The Flame in the Flood
Created by The Molasses Flood, indie action adventure The Flame in the Flood is a rogue-lite post-apocalyptic tale without zombies, mutants, or nuclear weapons. An enormous flood has washed away most of the land, and with raging rivers, hostile wildlife, and dwindling supplies a real issue, survivors are few and far between. One such survivor is Scout, whose campfire is visited one evening by a dog bringing with it a backpack and a radio, whose signal seems to lead far downriver. With only a makeshift raft and the things they can find along the way to keep them going, can Scout and this intrepid pooch survive a wild and untamed landscape long enough to find out where the signal is coming from? With both a story-based and endless modes, The Flame in the Flood is a challenging, gorgeous survival adventure with a few rough edges but a singular charm and style.
The game is split between guiding your raft down the treacherous river, and exploring the islands of unsubmerged land you come across. The game is primarily played with the mouse, clicking and holding to navigate your character around, and right-clicking to interact. While exploring, the [spacebar] is used to shoo away crows and temporarily frighten animals, though since combat isn't an option, you'll need to flee from wildlife like angry boars and starving wolves and use cunning or traps to deal with them. What with it being the end of the world and all, there are no stores, so you need to get by on what you can scavenge. Crafting plays a huge part of survival, so everything you can find, from cattails and saplings to scrap metal and wild berries, can be used to keep you going. You'll unlock more crafting recipes as you go, but don't neglect your basic needs! Scout needs food, water, and sleep, and things like the temperature and illness can bring the journey to a bloody end. Once you're dead, you're dead, though in adventure mode, you'll unlock checkpoints rather than having to start all over from the beginning.

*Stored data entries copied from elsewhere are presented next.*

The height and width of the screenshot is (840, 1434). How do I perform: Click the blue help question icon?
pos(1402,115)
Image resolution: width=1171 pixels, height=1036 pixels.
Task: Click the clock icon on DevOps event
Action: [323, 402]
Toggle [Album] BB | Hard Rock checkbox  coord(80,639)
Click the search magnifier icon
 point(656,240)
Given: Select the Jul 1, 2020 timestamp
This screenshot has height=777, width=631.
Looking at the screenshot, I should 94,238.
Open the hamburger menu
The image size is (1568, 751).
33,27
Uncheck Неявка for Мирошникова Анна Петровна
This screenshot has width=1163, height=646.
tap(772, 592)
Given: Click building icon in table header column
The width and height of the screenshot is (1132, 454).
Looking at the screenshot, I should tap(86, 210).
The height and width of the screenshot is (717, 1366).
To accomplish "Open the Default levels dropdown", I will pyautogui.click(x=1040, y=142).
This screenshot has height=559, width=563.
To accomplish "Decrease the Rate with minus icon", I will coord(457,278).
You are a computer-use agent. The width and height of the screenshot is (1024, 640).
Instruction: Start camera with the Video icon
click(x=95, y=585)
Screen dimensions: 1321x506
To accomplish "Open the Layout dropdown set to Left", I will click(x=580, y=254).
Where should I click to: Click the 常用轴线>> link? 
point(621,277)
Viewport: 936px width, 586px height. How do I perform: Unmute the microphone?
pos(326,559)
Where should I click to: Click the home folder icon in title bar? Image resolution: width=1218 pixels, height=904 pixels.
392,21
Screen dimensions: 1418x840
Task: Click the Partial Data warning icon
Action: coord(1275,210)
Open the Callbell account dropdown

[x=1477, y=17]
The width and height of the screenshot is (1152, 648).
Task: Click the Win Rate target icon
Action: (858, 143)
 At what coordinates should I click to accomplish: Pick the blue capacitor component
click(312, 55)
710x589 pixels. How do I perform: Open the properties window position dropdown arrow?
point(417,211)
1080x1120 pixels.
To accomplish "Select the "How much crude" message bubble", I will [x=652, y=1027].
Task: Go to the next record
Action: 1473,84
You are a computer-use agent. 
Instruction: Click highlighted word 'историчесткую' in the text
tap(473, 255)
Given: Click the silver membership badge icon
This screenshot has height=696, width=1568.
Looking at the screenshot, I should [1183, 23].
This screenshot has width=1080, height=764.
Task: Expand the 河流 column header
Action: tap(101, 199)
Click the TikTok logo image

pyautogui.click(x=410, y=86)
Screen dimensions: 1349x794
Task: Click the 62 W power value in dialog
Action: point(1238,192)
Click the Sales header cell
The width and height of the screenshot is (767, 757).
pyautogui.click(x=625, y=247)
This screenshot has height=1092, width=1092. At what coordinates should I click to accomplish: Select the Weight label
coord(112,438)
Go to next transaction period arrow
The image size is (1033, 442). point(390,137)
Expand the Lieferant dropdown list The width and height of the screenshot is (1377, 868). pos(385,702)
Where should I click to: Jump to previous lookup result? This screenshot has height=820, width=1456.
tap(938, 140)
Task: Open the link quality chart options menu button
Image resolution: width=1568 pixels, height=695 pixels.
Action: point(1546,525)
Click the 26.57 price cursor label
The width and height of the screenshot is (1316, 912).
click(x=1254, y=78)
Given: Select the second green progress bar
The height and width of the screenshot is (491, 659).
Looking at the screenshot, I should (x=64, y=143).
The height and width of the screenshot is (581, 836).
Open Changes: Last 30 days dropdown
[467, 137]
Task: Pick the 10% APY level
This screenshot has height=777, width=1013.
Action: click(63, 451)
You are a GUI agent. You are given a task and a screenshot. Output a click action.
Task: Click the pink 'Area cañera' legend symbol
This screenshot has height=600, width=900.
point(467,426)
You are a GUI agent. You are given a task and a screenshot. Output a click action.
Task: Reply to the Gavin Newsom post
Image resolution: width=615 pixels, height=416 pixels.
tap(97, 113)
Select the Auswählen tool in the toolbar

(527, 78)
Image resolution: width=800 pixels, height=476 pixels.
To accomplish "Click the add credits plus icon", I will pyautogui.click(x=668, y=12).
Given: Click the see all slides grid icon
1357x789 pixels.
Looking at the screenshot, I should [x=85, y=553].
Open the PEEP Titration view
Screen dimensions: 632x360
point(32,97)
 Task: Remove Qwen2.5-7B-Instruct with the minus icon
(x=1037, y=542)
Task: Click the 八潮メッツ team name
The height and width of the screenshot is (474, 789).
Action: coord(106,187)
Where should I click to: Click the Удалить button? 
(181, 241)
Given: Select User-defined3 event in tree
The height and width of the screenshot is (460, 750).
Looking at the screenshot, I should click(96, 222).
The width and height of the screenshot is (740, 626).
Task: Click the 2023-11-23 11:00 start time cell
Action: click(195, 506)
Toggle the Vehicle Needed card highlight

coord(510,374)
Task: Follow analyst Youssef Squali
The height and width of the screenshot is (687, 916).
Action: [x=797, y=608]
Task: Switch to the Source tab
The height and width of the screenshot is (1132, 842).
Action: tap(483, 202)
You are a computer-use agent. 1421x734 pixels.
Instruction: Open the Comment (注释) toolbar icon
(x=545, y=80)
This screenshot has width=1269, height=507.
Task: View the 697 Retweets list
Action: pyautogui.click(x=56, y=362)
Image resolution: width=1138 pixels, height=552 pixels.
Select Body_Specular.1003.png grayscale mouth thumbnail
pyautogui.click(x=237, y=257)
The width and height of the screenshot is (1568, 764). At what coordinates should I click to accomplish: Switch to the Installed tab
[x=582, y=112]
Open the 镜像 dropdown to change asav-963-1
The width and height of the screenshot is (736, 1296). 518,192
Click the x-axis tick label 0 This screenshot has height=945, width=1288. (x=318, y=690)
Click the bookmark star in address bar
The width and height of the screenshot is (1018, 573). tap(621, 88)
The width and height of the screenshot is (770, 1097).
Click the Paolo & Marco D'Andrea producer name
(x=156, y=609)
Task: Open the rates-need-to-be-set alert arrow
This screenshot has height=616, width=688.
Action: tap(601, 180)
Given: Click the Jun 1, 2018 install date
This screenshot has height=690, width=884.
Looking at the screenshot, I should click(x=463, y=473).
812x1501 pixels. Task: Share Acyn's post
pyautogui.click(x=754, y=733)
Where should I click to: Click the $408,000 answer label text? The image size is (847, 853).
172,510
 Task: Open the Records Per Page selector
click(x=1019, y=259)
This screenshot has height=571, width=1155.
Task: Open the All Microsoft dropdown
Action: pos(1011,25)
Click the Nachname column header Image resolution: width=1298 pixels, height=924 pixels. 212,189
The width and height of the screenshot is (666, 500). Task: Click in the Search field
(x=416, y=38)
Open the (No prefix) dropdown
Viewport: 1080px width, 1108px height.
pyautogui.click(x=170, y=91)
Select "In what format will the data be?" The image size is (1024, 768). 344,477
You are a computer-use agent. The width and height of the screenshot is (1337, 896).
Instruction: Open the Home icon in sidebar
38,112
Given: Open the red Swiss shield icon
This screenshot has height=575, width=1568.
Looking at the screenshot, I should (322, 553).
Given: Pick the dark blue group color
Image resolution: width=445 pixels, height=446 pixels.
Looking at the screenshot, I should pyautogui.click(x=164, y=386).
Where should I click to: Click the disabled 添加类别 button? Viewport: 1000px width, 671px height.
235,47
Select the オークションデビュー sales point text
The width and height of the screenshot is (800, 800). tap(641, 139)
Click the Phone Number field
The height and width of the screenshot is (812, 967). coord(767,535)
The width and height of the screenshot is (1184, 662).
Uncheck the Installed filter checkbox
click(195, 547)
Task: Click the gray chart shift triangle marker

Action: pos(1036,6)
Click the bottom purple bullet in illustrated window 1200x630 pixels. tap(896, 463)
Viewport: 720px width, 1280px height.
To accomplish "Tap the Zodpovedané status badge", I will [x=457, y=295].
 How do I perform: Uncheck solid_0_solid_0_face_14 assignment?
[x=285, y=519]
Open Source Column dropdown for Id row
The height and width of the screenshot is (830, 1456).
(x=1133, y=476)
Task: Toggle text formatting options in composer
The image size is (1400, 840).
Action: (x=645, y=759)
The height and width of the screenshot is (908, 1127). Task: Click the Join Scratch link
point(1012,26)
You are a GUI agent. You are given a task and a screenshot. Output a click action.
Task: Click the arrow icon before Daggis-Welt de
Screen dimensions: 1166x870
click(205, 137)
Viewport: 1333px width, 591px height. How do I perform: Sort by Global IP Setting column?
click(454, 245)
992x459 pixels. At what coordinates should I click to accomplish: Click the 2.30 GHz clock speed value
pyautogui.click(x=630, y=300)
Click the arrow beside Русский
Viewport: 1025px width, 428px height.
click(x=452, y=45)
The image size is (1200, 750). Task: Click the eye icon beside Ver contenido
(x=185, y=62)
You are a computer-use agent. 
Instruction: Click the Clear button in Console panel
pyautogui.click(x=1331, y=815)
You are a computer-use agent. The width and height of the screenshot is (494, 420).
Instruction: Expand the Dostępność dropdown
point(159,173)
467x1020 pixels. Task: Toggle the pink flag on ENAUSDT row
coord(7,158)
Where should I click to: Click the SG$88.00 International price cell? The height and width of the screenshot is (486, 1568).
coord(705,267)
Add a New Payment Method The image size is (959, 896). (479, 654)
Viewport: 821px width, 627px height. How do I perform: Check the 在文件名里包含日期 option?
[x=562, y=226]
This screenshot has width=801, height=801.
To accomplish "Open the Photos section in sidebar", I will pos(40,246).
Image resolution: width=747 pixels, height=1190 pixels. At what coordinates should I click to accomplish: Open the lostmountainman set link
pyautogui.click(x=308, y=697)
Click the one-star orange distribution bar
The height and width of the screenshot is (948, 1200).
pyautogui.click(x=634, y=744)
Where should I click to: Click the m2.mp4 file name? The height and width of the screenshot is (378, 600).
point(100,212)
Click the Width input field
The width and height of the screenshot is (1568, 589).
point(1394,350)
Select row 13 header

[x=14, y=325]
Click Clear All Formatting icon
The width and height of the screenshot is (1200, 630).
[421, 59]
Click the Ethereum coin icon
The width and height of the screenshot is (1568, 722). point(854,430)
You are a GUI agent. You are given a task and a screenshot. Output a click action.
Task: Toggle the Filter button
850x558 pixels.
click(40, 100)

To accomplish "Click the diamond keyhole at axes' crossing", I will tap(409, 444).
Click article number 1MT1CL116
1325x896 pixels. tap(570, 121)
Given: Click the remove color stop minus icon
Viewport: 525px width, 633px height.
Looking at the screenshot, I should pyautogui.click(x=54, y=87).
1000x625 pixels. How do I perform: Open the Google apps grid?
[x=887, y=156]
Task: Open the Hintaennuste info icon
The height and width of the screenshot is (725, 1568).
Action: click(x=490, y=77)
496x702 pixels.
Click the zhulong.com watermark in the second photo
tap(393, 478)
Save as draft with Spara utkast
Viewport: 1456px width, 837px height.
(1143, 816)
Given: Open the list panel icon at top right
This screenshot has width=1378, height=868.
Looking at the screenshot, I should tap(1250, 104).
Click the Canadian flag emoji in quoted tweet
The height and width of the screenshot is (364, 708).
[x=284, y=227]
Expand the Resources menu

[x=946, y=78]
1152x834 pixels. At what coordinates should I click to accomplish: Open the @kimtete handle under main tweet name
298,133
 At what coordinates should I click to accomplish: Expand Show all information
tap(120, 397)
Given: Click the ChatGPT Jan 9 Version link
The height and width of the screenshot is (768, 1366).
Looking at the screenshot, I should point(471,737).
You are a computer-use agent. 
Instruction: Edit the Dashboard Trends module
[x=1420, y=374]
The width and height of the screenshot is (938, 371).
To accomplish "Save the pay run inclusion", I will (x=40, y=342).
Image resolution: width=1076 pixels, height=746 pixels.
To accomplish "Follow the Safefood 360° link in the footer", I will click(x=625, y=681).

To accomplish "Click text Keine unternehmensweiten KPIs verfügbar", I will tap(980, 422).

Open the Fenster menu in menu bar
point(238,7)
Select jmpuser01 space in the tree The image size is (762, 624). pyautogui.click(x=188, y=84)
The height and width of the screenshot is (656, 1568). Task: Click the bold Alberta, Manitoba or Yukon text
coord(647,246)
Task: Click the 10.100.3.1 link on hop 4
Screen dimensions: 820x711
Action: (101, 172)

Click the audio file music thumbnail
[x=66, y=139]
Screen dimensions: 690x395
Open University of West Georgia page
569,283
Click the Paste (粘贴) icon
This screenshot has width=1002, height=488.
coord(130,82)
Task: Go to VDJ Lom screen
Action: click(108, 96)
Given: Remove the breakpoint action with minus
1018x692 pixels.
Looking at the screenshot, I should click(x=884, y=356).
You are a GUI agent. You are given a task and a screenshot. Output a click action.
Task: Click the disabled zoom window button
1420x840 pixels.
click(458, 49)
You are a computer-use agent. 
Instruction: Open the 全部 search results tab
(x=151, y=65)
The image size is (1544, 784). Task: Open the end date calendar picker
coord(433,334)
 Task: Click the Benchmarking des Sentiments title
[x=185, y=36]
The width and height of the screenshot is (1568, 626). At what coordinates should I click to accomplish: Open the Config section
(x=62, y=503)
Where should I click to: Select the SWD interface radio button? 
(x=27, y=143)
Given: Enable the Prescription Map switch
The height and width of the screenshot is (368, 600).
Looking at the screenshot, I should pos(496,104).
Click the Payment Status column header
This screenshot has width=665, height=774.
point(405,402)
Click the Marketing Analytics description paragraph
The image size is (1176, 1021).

When you're not exploring, you're rafting. Click and hold to guide your raft, and tap the [spacebar] to paddle harder at the cost of some stamina. Icons that appear on the map represent various places you can dock to explore, from abandoned churches and campsites to stretches of untamed wilderness, each with their own particular benefits and possible items to scavenge. Of course, getting there isn't easy. The river's current can be hard to handle, especially areas where it flows particularly fast and dangerous, and you'll have to be quick to steer around wreckage and rocks. The raft's general "health" is represented by the yellow bar around Scout's portrait, and taking damage by running into things depletes this. You can repair the raft at certain locations if you have the supplies, or even improve on it to make it harder or give you perks like a place to sleep. Keep an eye out as you row downriver... areas with a faint blue glow around the edges can be looted as you pass by if you're quick for a random item or two.
The Flame in the Flood might be one of the loveliest apocalyptic games you've ever seen. It has an almost storybook quality to its visuals and a richness to its colours that sucks you in, while the lonely but optimistic guitar and harmonica tracks that see you through are superb. Environments seem at once threatening and otherworldly in their beauty, with waterlogged trees popping out of the water like the skeletons of dragons, and the bits and pieces of the way the world works today you uncover as you go along paint a picture of a world filled with both danger and adventure. The emphasis on survival rather than combat means thinking and planning, making the most of every scrap you come across in every area, and despite its occasionally folksy feel, The Flame in the Flood does not go easy on you.
The problem is that the random generation often seems punishing instead of challenging even on the standard difficulty, with survival often coming down to whether the game sees fit to grace you with the items you need to get by. I've had runs end simply because I never came across anything to cure an infection or snakebite, areas filled with hostile wildlife (literally two or three wolves and boars at a time) I had no chance of dealing with so early on, and the end result is a game where chance feels like it plays just a little too much into survival at times. Going through one playthrough where you're suffering through subsisting on a bulb of wild garlic here and there, and then another that immediately sets you flush with tons of food and other supplies, is a little frustrating, especially since the rafting can feel a little repetitive. Admittedly, a lot of the game is knowing when to run, and when take risks. Successes feel all the more sweet as a result, as does the passage of each hard-won day. The more you play, the more you'll learn how useful some items can be, and how to best make use of your limited inventory and spoilage.
Despite some rough edges, The Flame in the Flood is accessible without being simplistic, and challenging without being brutal. It's a survival game that feels like it's about the journey in the way few other games in the genre are, which is impressive given the limited amount of dialogue and narration there is, and you feel both small and yet mighty as you claw your way through it. As of this writing, the game is fairly buggy, with a lot of freezes and sound glitches, though these are most likely going to be patched out sooner rather than later. If you've been hankering for a survival game with realism, heart, and a real sense of adventure, then The Flame in the Flood should be on your short list, no bones about it.